─── DOCUMENT SEGMENT

We describe the presence of mitochondrial dysfunction with specific inhibition of Complex I, as well as oxidative and nitrosative stress in a human endothelial cellular model of sepsis. We also show that oxygen concentration plays an important role during this inflammatory condition. Finally, we report evidence that mitochondrial antioxidants may be of benefit in managing mitochondrial dysfunction and oxidative damage during sepsis. With this, combination of mitochondrial antioxidants such as GEE and MQ may consitute a possible therapeutic strategy to ameliorate sepsis-provoked organ injury and failure.

──────
─── RECORDS SUPPLIED

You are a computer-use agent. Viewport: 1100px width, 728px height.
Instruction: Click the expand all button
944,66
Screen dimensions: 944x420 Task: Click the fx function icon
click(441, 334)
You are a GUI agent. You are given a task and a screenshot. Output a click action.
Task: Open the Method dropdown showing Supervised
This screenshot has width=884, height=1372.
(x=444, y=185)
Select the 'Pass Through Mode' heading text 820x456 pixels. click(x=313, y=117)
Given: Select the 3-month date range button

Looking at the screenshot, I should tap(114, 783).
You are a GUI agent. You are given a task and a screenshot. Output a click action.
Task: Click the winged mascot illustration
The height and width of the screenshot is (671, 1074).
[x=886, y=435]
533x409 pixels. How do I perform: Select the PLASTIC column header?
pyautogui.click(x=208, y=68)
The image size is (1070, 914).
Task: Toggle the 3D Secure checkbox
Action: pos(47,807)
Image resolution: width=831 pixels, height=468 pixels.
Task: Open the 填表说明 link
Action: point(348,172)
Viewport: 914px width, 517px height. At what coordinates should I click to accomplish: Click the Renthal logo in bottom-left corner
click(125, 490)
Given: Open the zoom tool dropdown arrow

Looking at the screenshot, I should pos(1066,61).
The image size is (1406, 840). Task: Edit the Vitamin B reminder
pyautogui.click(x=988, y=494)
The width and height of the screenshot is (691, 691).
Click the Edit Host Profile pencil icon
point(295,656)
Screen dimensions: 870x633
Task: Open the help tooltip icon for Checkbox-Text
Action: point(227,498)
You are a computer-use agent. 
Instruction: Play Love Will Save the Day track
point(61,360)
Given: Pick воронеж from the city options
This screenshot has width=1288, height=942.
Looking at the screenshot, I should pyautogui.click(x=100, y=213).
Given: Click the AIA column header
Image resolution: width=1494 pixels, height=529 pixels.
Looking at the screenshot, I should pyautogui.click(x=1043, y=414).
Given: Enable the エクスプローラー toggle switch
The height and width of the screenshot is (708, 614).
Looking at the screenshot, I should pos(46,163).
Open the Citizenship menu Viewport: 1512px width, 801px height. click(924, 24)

──────

WORK REQUEST | Reproduce the passage on mitochondrial dysfunction in sepsis, everything from "We describe the" down to "injury and failure.".

ANSWER FOR THE TASK |
We describe the presence of mitochondrial dysfunction with specific inhibition of Complex I, as well as oxidative and nitrosative stress in a human endothelial cellular model of sepsis. We also show that oxygen concentration plays an important role during this inflammatory condition. Finally, we report evidence that mitochondrial antioxidants may be of benefit in managing mitochondrial dysfunction and oxidative damage during sepsis. With this, combination of mitochondrial antioxidants such as GEE and MQ may consitute a possible therapeutic strategy to ameliorate sepsis-provoked organ injury and failure.